I am writing this from Turkey, where we have been helping to lead a tour focusing on Paul’s missionary journeys. This has been more of a learning experience than a teaching one, which is what I expected when I took on the assignment. Nor was I disappointed in my desire to view a Muslim culture up close. What was an unexpected treat, though, was the opportunity actually to attend a Muslim circumcision party.
Muslim boys get circumcised when they reach puberty—at some point between the ages of seven and eleven years. The boy whose party we attended was on the young end of that range. By the time we met him he had been wearing his sultan’s costume—standard attire for the occasion—for several days. A young man about to be circumcised is treated like royalty during the one-week buildup to the surgical event. His parents keep him in the public eye, taking him from mosque to mosque and making the rounds of relatives’ and friends’ homes. Then the evening before the actual circumcision they throw a party.
The party we attended was a big one, with 400-plus people gathered in a large banquet hall of the rural resort-hotel where we were staying. Our Muslim guide encouraged us to look in on the festivities—“They love to have visitors,” she said. Sure enough, the members of our American group were greeted as welcome guests, with the boy and his parents posing for photos with us.
One of our fellow travelers, a veteran of Turkey tours, told me that he had once witnessed a circumcision party where the young “sultan” arrived by helicopter amid great fanfare. This party was not quite that spectacular, but it was certainly a lavish affair, with clowns and face-painting for the children, and a number of dancing groups in traditional garb, each of them executing lengthy ritualized routines.

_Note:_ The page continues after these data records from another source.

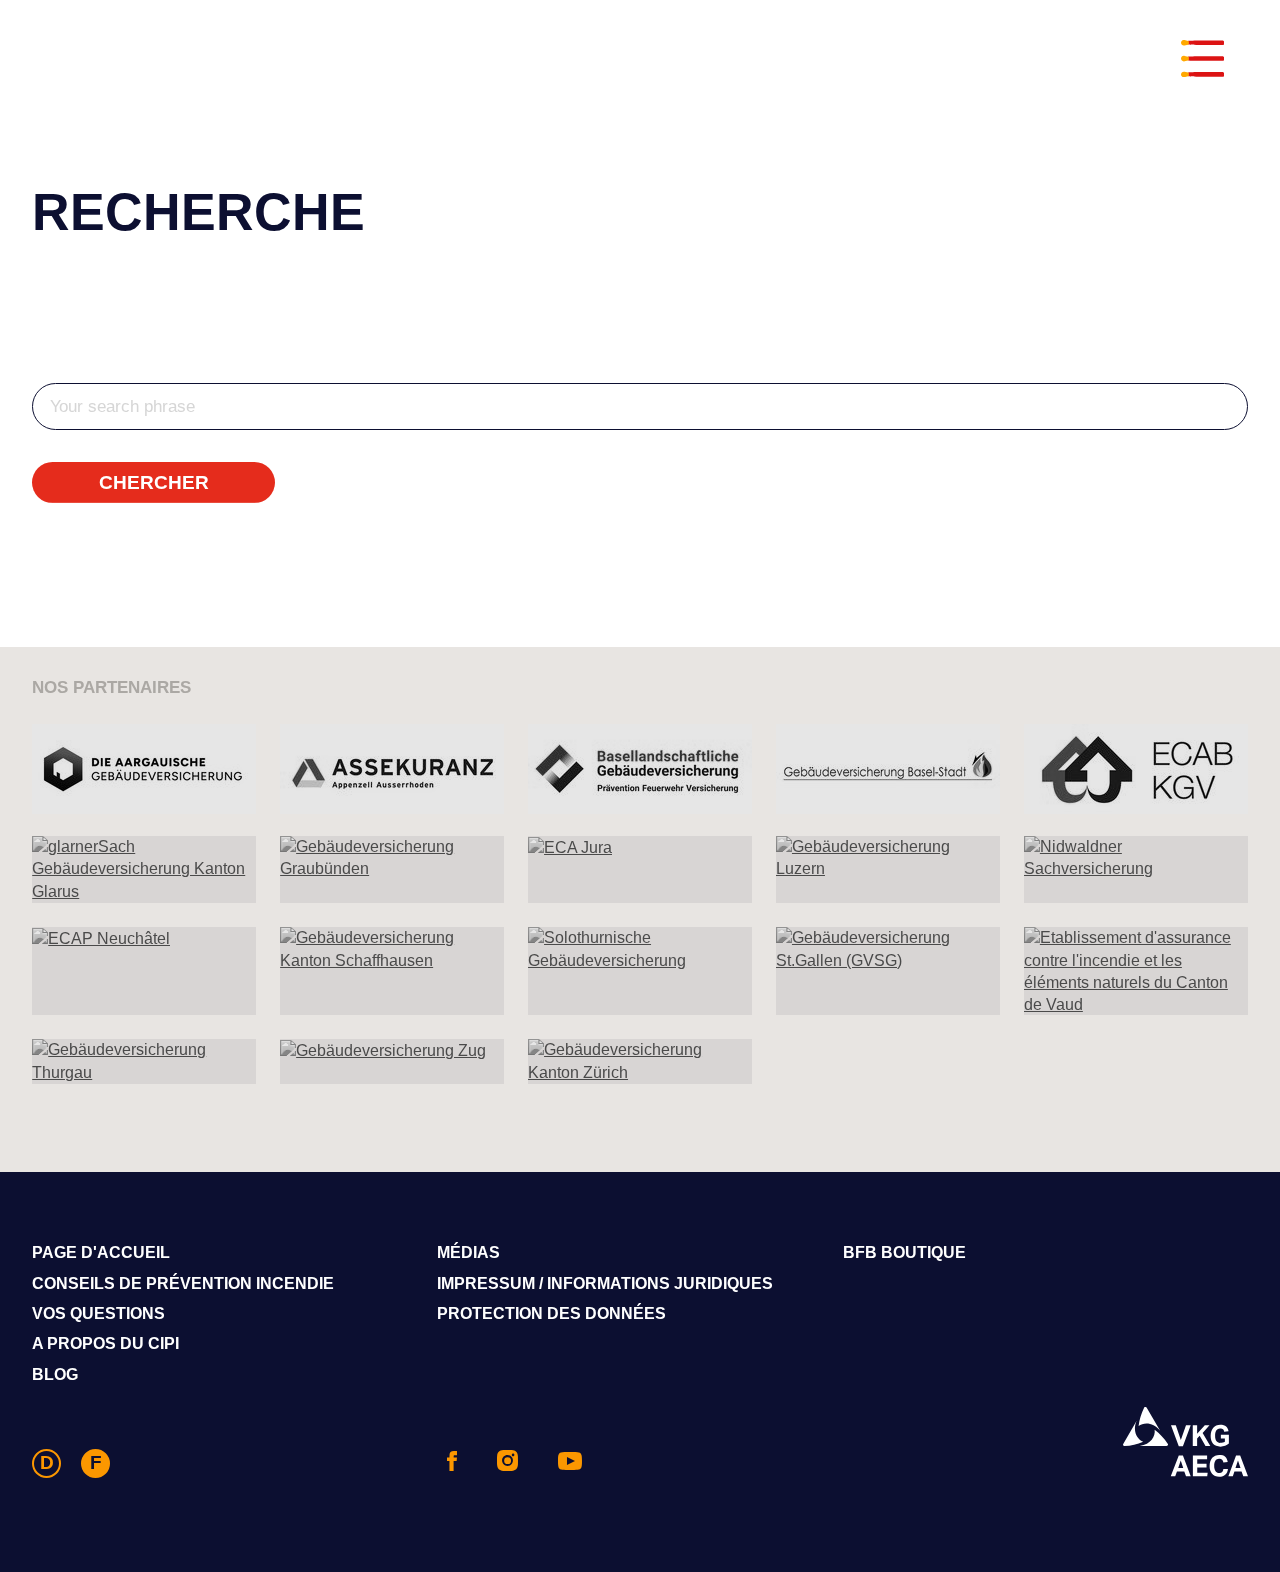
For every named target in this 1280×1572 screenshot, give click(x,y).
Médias (468, 1252)
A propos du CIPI (105, 1343)
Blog (55, 1374)
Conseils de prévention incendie (183, 1283)
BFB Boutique (904, 1252)
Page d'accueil (101, 1252)
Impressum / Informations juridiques (605, 1283)
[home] (637, 63)
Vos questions (98, 1313)
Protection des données (551, 1313)
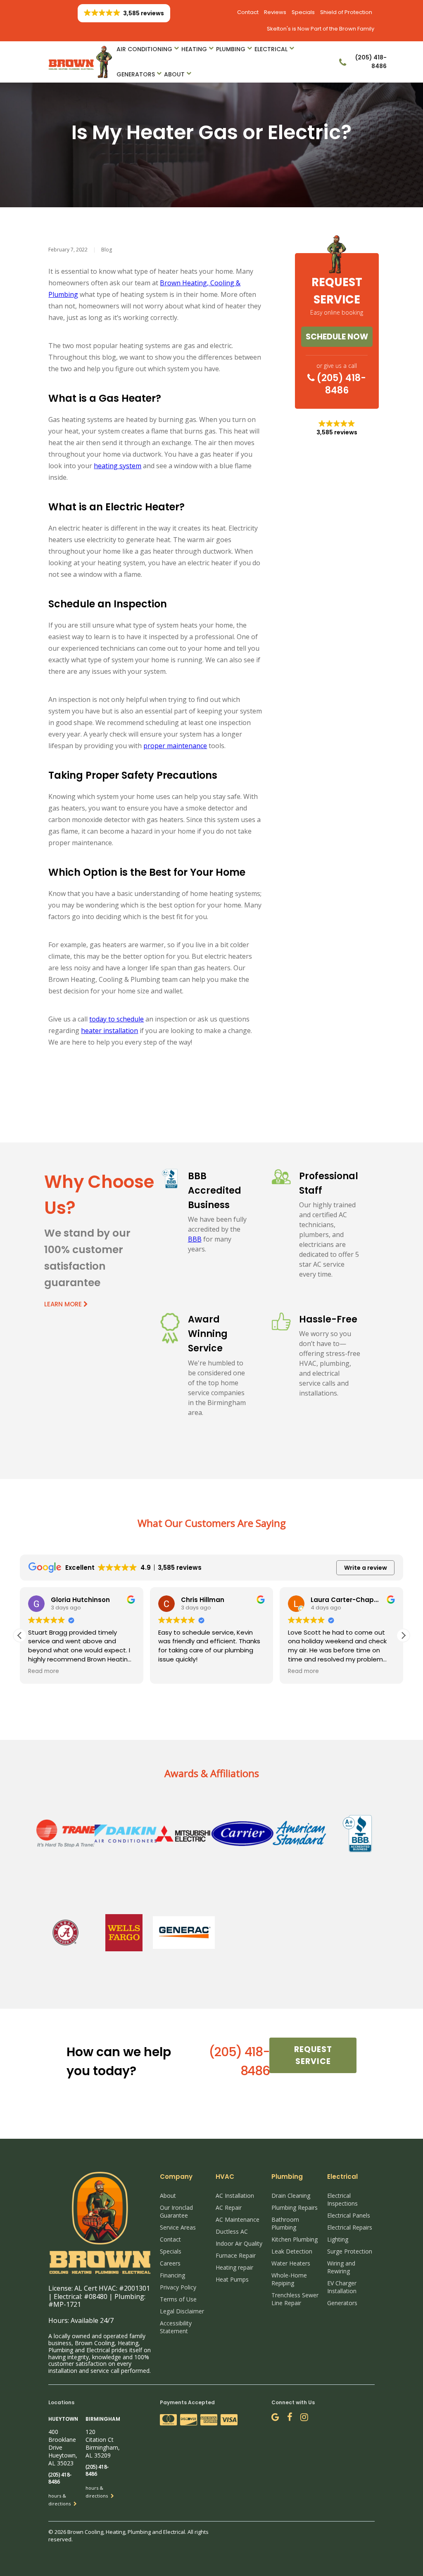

The party-goers seemed to be enjoying themselves immensely—with the obvious exception of the guest of honor. The young boy seemed forlorn; my guess is that he was not looking forward to the next day’s surgical culmination of his week of local fame.
While the guests were being served a meal that consisted of at least a dozen courses, a man on the platform played on a keyboard. The tunes were familiar to American ears. When the strains of “I Did It My Way” filled the air, I glanced at the boy, imagining that if he knew the message of the song he would appreciate its sentiments, even wishing that he could choose for himself how the next few days would go. He showed no evidence of familiarity with the tune.
Neither did he pay any attention to the next number the keyboardist played: “Amazing grace, how sweet the sound.” But at that point, I prayed a silent prayer on his behalf—that there might come a day when he would learn the message of that song, and come to take deep delight in the sweetness of its sound.